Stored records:
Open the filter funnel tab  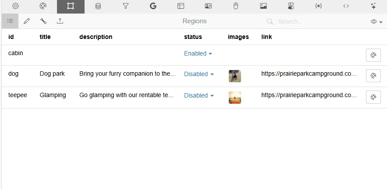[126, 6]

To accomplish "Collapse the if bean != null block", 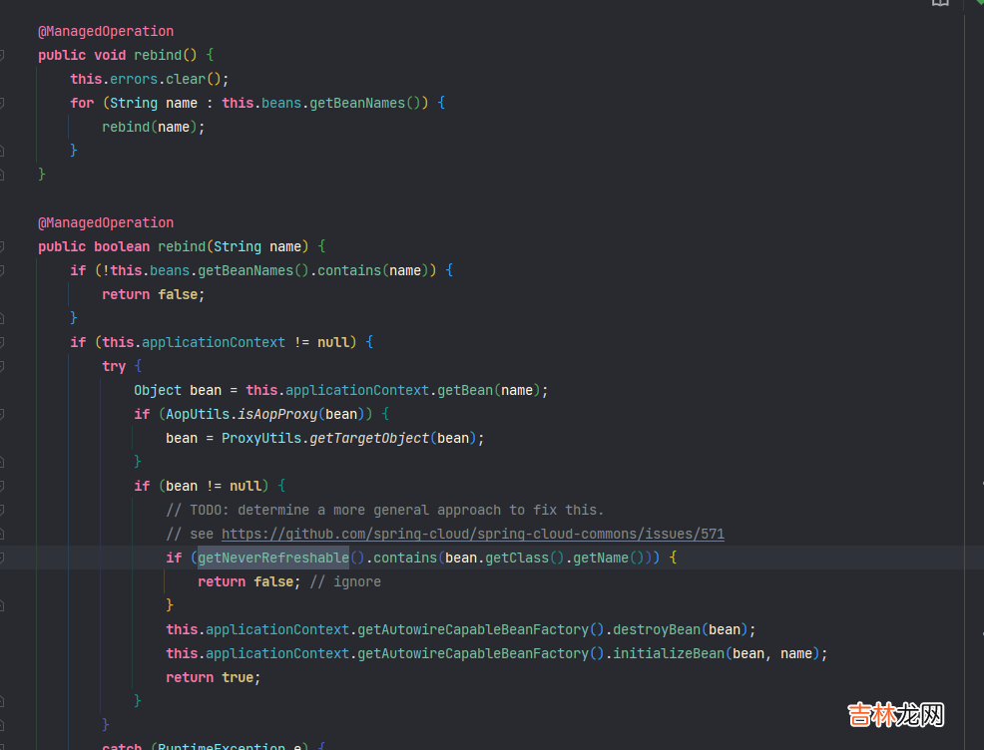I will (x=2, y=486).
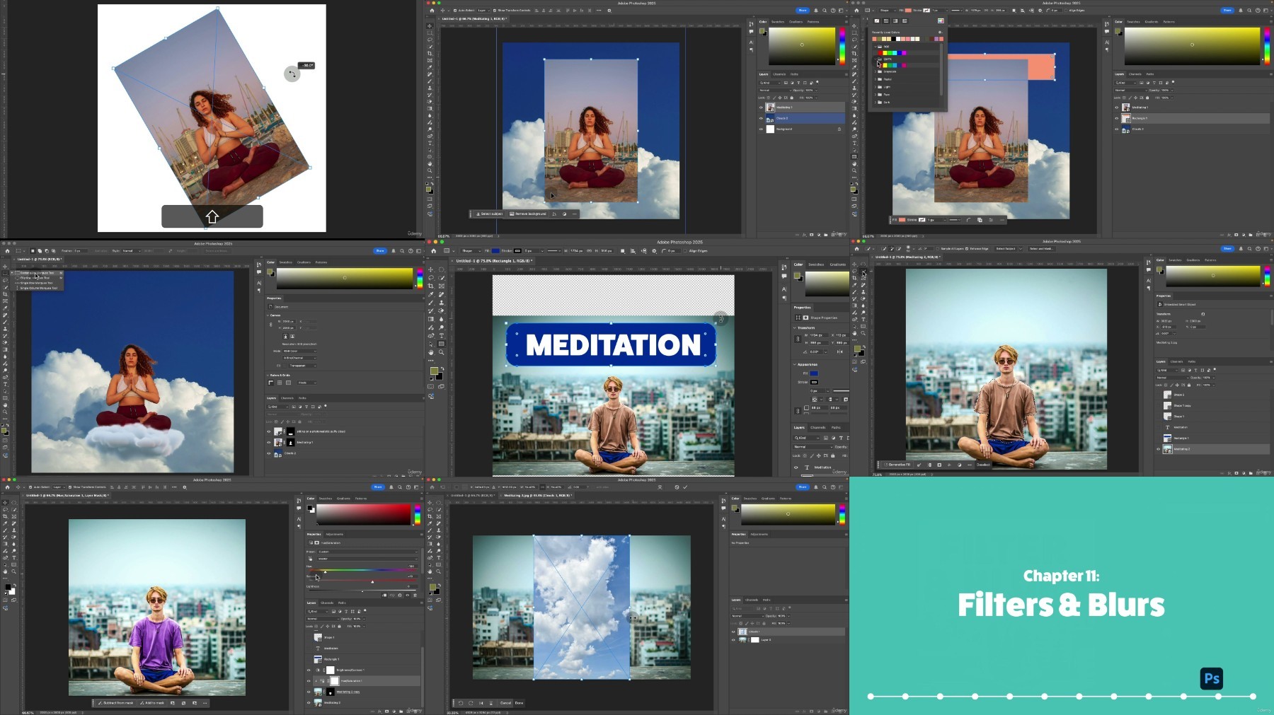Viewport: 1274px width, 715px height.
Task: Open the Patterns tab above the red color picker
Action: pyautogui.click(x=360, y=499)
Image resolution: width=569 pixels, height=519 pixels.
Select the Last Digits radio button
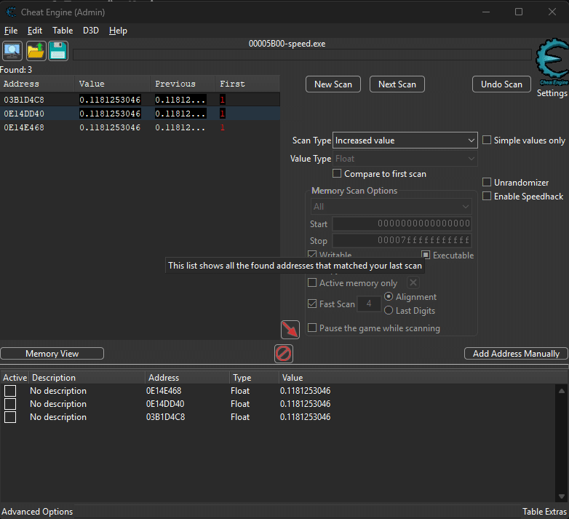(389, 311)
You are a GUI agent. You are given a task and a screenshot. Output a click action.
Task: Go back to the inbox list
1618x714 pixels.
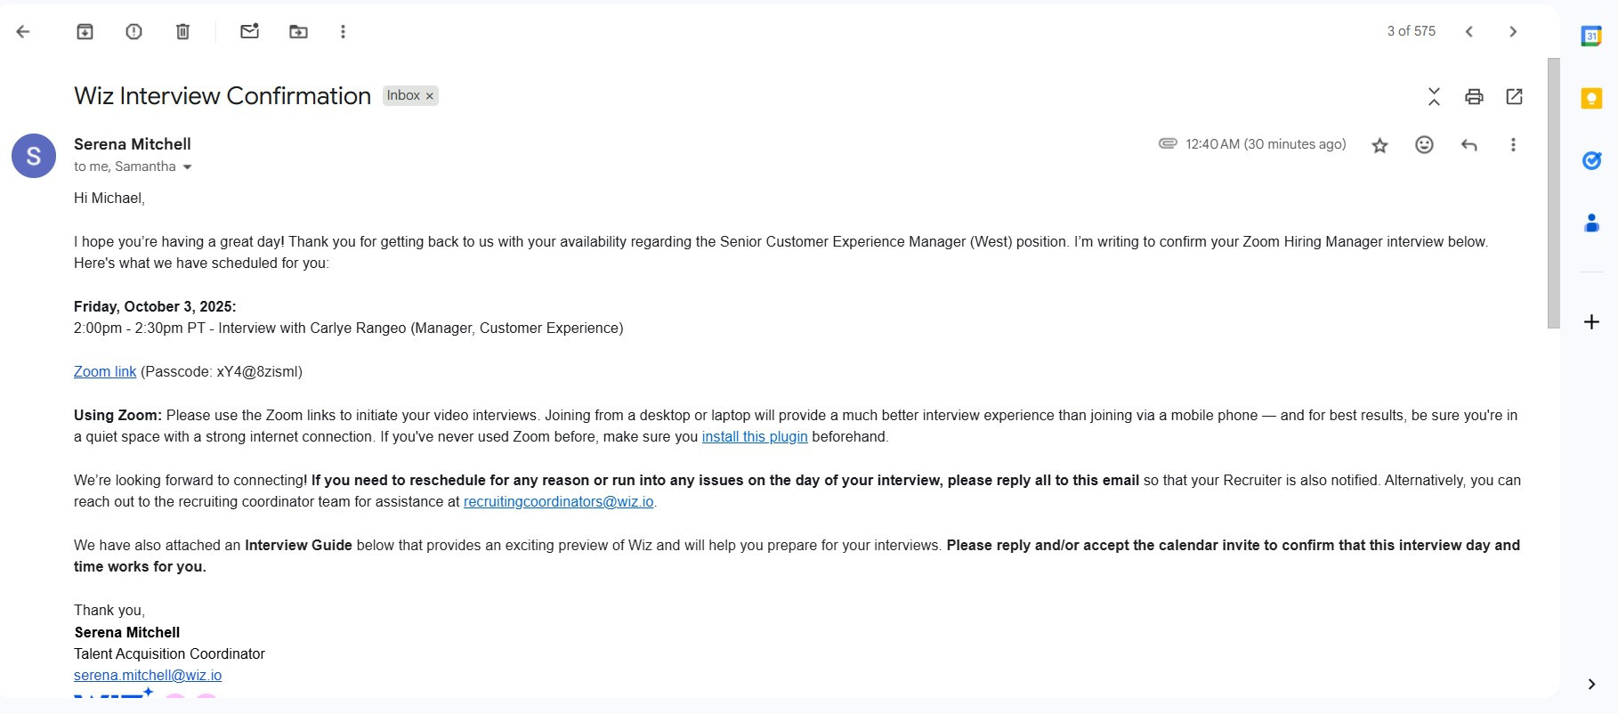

### WHAT IS BEING ASKED
Copy exactly the lines from the line containing "Image resolution: width=569" through the last line of the records, both included, and omit every picture.

### ANSWER TO THIS PROBLEM
Image resolution: width=569 pixels, height=519 pixels.
Select the Last Digits radio button
(389, 311)
You are a GUI agent. You are given a task and a screenshot. Output a click action.
Task: Go back to the inbox list
1618x714 pixels.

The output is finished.